All of this would not happen if one thing were different: the server key. Why is the server_key being read as all-zeros?

I fixed it. Somehow, through all of the installs and reinstalls of the Particle agent, it never once copied a valid server_key.der to /var/lib/particle/devices/<device_id>/server_key.der - it was a completely empty file. Once I copied it from /usr/share/particle/keys/server_key.der to that location and restarted the particle agent service, it connected instantly!

I was then able to re-run particle-agent setup and claim my device.

2 Likes

Okay, so I found why this was ultimately caused.

I have known Raspberry Pis to take quite a while (seconds) to properly sync their filesystems to SD card once filesystem changes are made. Keep this in mind — RPi 1’s are especially vulnerable to this.
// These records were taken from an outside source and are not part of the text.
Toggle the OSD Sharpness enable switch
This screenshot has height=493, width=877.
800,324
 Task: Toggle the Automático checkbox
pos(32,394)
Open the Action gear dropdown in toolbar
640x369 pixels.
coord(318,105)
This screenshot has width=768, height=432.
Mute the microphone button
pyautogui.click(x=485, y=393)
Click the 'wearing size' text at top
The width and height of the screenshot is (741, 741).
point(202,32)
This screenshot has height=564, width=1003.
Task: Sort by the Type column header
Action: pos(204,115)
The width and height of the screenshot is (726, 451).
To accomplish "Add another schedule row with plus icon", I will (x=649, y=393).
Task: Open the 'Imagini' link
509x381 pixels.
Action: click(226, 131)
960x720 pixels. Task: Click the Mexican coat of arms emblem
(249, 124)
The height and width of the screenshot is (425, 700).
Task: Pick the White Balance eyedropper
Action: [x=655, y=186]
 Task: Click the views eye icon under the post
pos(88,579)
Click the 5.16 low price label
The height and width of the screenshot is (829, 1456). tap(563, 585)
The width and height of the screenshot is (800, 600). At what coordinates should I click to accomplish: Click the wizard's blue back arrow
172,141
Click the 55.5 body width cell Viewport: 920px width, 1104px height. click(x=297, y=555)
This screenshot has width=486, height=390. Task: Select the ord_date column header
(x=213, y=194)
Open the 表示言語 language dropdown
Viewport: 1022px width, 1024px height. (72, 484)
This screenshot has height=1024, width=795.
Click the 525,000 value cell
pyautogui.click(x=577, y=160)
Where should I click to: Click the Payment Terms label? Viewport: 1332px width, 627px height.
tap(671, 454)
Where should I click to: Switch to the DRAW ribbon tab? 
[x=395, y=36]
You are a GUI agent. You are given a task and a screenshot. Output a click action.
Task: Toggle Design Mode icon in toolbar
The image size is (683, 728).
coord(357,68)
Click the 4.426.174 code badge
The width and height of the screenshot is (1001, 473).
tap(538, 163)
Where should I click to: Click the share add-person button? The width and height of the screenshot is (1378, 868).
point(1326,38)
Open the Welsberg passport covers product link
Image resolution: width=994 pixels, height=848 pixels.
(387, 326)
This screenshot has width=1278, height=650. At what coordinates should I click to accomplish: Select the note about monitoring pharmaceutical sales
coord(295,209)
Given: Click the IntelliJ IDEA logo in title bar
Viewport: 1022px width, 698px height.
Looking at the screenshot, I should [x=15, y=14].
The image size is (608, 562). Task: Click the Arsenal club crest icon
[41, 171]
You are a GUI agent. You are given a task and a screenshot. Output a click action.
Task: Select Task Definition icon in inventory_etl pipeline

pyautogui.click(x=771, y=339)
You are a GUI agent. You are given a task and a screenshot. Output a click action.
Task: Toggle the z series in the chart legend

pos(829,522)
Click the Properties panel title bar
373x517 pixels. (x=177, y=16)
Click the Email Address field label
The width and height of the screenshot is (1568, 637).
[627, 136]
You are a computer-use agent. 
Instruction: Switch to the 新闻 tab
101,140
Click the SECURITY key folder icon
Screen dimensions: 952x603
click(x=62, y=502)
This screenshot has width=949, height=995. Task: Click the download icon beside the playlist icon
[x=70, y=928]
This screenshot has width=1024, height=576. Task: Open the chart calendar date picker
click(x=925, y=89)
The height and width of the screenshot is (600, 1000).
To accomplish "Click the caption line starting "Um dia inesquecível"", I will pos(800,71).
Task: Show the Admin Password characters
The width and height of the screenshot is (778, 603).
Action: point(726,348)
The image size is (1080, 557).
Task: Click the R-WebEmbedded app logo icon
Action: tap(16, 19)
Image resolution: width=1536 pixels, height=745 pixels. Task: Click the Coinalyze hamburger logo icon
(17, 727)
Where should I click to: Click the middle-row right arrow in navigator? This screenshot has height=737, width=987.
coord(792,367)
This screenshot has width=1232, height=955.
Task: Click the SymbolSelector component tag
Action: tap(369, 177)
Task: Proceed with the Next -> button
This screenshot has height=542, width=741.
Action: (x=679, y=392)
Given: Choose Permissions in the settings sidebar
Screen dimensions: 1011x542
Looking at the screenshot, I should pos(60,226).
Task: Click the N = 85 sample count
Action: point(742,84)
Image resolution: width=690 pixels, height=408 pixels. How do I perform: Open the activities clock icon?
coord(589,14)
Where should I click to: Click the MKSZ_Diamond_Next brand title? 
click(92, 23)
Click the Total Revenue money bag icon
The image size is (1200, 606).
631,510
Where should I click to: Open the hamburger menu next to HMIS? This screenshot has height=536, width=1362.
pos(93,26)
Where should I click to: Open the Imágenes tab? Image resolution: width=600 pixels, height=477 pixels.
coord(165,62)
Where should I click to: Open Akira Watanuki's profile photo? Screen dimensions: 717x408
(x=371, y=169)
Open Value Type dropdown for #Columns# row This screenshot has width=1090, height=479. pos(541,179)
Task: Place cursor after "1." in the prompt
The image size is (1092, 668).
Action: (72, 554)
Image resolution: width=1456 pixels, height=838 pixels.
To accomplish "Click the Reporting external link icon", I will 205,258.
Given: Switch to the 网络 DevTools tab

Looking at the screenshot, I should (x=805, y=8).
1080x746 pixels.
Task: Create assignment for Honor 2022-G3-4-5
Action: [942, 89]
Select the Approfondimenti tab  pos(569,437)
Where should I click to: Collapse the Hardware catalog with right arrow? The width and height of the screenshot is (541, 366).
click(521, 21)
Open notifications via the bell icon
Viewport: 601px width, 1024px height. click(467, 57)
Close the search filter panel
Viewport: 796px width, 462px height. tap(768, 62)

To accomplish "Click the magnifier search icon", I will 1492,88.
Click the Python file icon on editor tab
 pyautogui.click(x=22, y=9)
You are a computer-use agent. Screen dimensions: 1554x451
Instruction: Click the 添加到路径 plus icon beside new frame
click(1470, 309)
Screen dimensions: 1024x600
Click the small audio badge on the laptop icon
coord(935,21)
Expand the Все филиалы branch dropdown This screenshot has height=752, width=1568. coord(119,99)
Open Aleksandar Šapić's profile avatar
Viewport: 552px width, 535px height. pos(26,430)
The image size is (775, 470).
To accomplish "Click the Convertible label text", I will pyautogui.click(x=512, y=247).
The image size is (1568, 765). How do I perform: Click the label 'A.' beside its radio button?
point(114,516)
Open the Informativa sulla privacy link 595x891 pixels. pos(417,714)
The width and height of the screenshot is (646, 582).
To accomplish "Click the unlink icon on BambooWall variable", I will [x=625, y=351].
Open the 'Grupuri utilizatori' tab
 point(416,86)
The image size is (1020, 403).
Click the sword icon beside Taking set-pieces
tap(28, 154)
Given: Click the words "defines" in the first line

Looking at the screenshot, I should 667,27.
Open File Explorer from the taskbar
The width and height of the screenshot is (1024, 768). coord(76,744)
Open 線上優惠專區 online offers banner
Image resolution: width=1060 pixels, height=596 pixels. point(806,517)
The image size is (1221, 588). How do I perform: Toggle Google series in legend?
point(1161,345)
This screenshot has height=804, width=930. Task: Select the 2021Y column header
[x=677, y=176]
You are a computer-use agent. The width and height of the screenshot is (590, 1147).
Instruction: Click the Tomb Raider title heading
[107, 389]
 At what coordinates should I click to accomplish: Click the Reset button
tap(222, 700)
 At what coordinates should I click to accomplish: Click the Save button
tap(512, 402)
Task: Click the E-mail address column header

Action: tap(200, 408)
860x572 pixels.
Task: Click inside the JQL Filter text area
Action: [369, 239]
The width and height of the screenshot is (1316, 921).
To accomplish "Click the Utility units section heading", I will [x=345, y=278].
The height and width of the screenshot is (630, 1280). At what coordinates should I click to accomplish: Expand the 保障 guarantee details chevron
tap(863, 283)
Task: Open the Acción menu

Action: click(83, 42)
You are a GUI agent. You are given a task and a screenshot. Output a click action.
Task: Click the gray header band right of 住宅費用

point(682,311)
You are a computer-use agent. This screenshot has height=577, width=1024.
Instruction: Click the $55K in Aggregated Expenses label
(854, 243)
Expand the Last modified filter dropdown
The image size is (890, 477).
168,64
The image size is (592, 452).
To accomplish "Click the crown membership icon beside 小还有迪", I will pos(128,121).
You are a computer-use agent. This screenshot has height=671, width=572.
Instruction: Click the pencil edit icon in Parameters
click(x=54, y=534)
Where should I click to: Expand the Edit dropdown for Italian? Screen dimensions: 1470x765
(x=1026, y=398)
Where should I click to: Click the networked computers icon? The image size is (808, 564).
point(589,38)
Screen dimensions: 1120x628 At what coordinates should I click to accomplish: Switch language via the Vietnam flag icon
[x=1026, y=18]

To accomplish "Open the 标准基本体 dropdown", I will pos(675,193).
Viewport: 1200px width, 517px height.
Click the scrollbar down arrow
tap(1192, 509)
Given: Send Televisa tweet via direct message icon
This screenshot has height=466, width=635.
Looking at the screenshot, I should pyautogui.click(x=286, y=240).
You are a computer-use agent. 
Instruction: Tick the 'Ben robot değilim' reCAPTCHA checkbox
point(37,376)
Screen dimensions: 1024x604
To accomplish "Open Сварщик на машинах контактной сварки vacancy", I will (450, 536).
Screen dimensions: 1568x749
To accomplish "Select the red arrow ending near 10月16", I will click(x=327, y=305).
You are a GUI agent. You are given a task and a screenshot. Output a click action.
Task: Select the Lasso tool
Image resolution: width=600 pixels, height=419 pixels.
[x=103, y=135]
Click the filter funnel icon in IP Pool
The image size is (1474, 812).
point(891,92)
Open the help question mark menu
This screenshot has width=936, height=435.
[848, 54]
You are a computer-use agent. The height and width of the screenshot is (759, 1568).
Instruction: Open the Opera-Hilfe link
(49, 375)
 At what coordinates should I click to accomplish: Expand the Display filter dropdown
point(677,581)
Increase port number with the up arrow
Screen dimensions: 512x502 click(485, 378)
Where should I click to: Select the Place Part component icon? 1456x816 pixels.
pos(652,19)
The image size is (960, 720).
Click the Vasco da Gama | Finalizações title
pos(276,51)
  1. Install fresh Raspbian to SD card.
  2. Boot on an old RPi 1 B
  3. Install particle-agent. This provisions a device_id and copies files into the proper directory in /var/lib/particle/devices.
  4. When the USB bus fails (as detailed in my other thread), unplug power within seconds. At this point, an inode has been created for /var/lib/particle/devices/<devid>/server_key.der, but no data was actually synced to the SD card!
  5. Now, move that SD card into a RPi 2 B which is not vulnerable to the USB bus weirdness, and boot.
  6. The Particle firmware silently accepts the zero-length server_key, and extrapolates a 0.0.0.0 IP address from it, causing the behaviour detailed in this thread.
  7. Subsequent re-runs of particle-agent setup do not fix this problem, due to this code, which doesn’t bother copying the key if the server_key merely exists (ignoring whether it is actually valid data or not): https://github.com/spark/particle-agent/blob/master/lib/particle_agent/setup.rb#L189-L191

Things that could have avoided this:

  • If the Raspberry Pi 1 B synced to SD card faster, or the user gave it more time to do so (what can I say, I was excited to get all of this working!)
  • Check that the server_key is not empty, either in firmware or in particle-agent setup.
  • In firmware, throw errors if it is empty.
  • In particle-agent setup, re-copy the file from /usr/share/particle/keys if it is determined to be empty.
3 Likes

Hi there,
I am pretty newbie can you please help me.
I have a raspberry pi 4b with raspbian GNU/Linux 10 (buster) installed (Linux 5.10.103-v7l+
).
I also use this device as a unifi server controller and the pirelay appltication. So installing a fresh raspbian is no option.
I tried installing the particlepi and also get the problem “Error claiming the device. Could not claim the device to your account”.
I tried updating & upgrade the raspbian and all applications.
What am i doing wrong or am i missing something?
If you need more information please let me know.

screen 4